=== SOURCE PASSAGE ===
The Origin of Species
A modern anti-malware-focused security suite isn’t
quite so wide-ranging in the programmatic elements it incorporates.
Nevertheless, it includes layers of generic protection that go far beyond
signatures (even generic signatures). They have evolved into very different
generations of product, incorporating technologies that didn’t exist when the
first security products were launched. To talk about newcomers to the market as
if they alone are ‘the next generation’ that goes beyond primitive
signature-specific technology is misconceived and utterly misleading.
Signatures? What signatures?
Nowadays, even modern, commercial single-layer
anti-malware scanners go far beyond looking for specific samples and simple
static signatures. They augment detection of known, hash-specific families of
malware with the inclusion of elements of whitelisting, behavior analysis,
behavior blocking, and change-detection (for instance) that were once
considered to be pure ‘generic’ technologies. Not that I recommend in general
that people should rely totally on a single-layer scanner such as those often
offered for free by mainstream companies: they should be using other ‘layers’
of protection as well, either by using a commercial-grade security suite, or by
replicating the multi-layered functionality of such a suite, while using
components drawn from a variety of sources, including a single-layer
anti-malware scanner. However, the latter approach requires a level of
understanding of threat and security technologies that most individuals don’t
have. Come to that, not all organizations have access to such a knowledgeable
resource in-house, which leaves them potentially at the mercy of marketing masquerading
as technical advice.
=== EXCERPTED RECORDS ===
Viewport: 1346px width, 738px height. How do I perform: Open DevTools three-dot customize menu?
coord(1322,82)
===
=== EXCERPTED RECORDS ===
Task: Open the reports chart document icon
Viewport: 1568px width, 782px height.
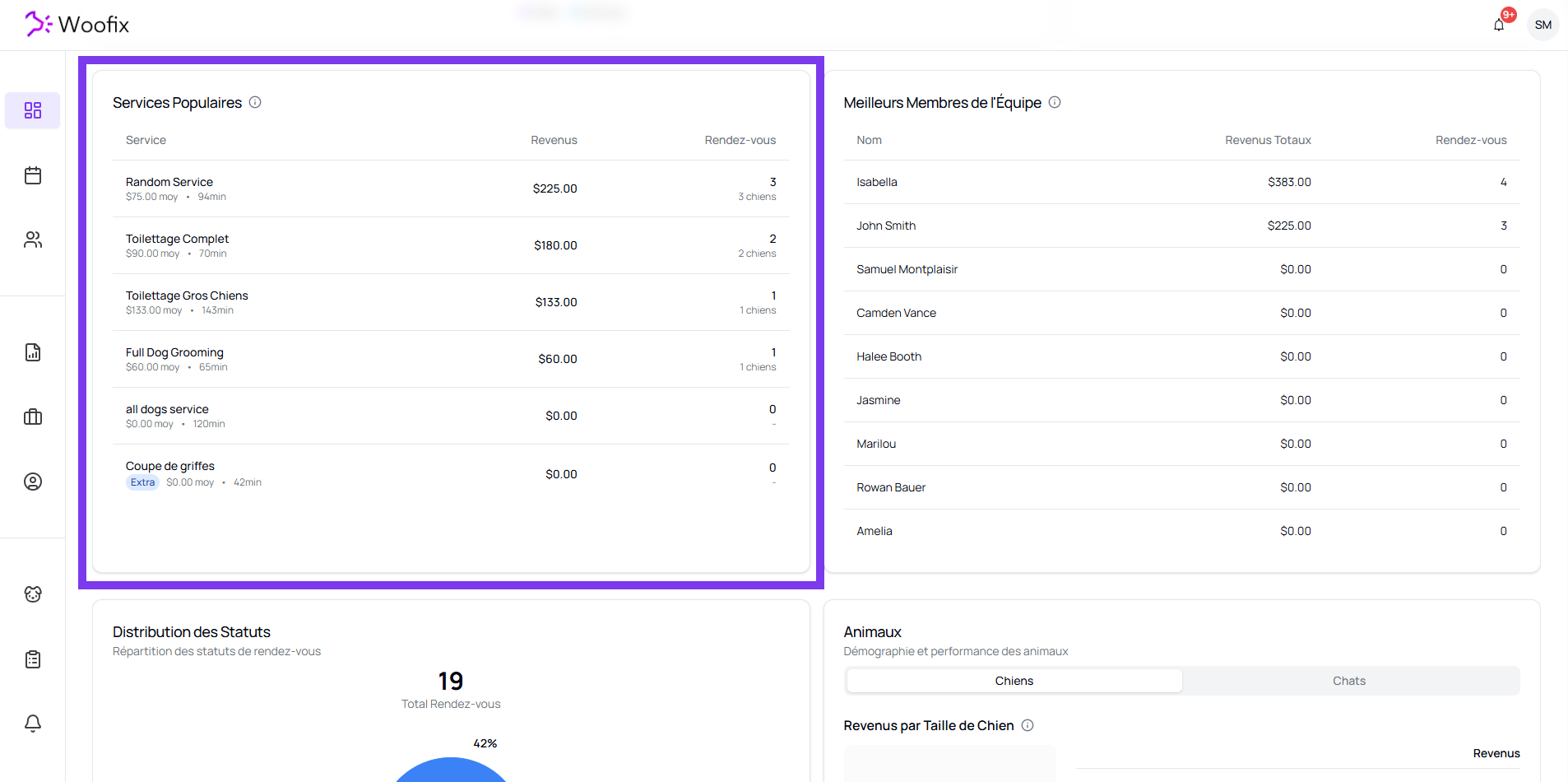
===
== GIVEN TASK A ==
In the anti-malware passage, what is called misconceived and utterly misleading?
== GIVEN TASK B ==
Update the anti-malware passage by writing it out again starting at "The Origin of" and ending at "and utterly misleading.", using "protection package" in place of "security suite".

== FULL RESPONSE A ==
Talking about newcomers to the market as if they alone are ‘the next generation’ that goes beyond primitive signature-specific technology.

== FULL RESPONSE B ==
The Origin of Species
A modern anti-malware-focused protection package isn’t
quite so wide-ranging in the programmatic elements it incorporates.
Nevertheless, it includes layers of generic protection that go far beyond
signatures (even generic signatures). They have evolved into very different
generations of product, incorporating technologies that didn’t exist when the
first security products were launched. To talk about newcomers to the market as
if they alone are ‘the next generation’ that goes beyond primitive
signature-specific technology is misconceived and utterly misleading.